Tor is an encryption service that was created to keep the identity of its users hidden. However, last year, the service was compromised, revealing information on its users to an unknown party.
The non-profit Tor Project, which maintains and develops Tor, believes that it has found its culprit, namely the FBI with the help of Carnegie Mellon University researchers that were allegedly given $1 million as payment for their efforts.
The Tor Project points to the attack that it discovered last year as evidence of the incident, wherein the attackers were able to gather data regarding the users of Tor from January to July. While the Tor Project then did not know how much information the attack acquired, it was already convinced that it was the Computer Emergency Response Team of Carnegie Mellon's Software Engineering Institute that was behind the attack.
Last year, researchers from Carnegie Mellon were supposed to present at the Black Hat hacking conference last year on a new method to breach Tor, with some of the research presented last June stating that the attack had been done in real life. When the attack was discovered last July, the presentation by the Carnegie Mellon researchers was cancelled, with the researchers stopping to answer emails sent by the Tor Project.
The accusations by the Tor Project stemmed from documents used by the government in the case against Brian Richard "DoctorClu" Farrell, a staff member of Silk Road 2.0. The documents said that the involvement of Farrell with the revival of the drug marketplace was identified due to information acquired by "a university-based research institute."
In addition, a search warrant that was used on Farrell's home said that a source of information by the FBI provided data covering January 2014 and July 2014, which lines up with the time period of the attacks allegedly launched by Carnegie Mellon's CERT on Tor.
The information acquired by the Carnegie Mellon researchers was believed to have been used for Operation Onymous, which was a joint mission carried out by the FBI, the Europol, the United States Department of Homeland Security, the Eurojust, and other government agencies to crack down on dark web marketplaces.

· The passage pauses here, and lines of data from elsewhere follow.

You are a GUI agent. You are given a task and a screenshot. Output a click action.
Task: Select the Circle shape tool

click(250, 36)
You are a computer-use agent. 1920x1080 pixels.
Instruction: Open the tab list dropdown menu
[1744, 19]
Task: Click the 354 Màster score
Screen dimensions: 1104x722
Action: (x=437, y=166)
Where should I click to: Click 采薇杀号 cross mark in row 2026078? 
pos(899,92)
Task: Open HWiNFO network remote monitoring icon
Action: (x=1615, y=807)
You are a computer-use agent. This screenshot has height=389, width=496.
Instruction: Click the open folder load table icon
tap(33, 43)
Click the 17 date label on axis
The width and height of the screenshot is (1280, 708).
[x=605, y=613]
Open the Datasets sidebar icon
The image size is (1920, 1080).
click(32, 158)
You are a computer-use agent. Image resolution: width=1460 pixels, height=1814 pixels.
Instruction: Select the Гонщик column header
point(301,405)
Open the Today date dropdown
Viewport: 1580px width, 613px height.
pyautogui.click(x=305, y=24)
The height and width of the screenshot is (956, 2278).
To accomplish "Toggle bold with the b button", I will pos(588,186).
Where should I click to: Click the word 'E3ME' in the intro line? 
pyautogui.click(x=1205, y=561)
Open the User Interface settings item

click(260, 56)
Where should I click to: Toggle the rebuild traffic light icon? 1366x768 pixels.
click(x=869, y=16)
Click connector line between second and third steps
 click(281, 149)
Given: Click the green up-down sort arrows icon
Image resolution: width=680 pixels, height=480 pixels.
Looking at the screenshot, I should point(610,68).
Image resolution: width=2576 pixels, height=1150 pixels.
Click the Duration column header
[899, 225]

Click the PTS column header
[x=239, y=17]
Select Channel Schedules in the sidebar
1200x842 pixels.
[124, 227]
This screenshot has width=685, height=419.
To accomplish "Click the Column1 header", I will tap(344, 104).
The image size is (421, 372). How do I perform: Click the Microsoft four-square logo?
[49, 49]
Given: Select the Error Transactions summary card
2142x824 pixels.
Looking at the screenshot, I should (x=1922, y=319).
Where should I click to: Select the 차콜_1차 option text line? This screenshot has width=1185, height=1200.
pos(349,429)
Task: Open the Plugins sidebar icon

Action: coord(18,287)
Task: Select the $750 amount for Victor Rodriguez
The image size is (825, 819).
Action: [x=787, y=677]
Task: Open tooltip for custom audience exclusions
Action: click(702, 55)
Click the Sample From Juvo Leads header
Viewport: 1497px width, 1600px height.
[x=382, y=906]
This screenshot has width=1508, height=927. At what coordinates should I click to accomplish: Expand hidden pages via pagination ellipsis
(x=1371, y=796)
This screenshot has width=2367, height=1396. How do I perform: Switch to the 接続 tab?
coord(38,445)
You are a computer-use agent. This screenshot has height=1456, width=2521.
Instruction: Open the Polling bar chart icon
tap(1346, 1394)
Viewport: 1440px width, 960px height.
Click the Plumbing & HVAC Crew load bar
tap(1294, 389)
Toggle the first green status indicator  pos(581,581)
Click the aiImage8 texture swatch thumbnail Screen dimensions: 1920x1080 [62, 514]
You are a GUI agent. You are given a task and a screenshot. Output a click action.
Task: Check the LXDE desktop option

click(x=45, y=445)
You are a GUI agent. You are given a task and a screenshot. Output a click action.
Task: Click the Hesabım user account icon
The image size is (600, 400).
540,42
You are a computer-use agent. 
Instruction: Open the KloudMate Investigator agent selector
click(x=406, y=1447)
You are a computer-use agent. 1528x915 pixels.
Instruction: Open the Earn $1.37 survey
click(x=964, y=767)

The operation led to the arrest of 17 site administrators and sellers, the shutdown of 410 services accessible only through Tor and the confiscation of Bitcoin worth $1 million.
While the attack by Carnegie Mellon researchers as commissioned by the FBI had its purpose, the Tor Project sees the move as setting a troubling precedent.
"Civil liberties are under attack if law enforcement believes it can circumvent the rules of evidence by outsourcing police work to universities. If academia uses "research" as a stalking horse for privacy invasion, the entire enterprise of security research will fall into disrepute," the Tor Project said in a blog post.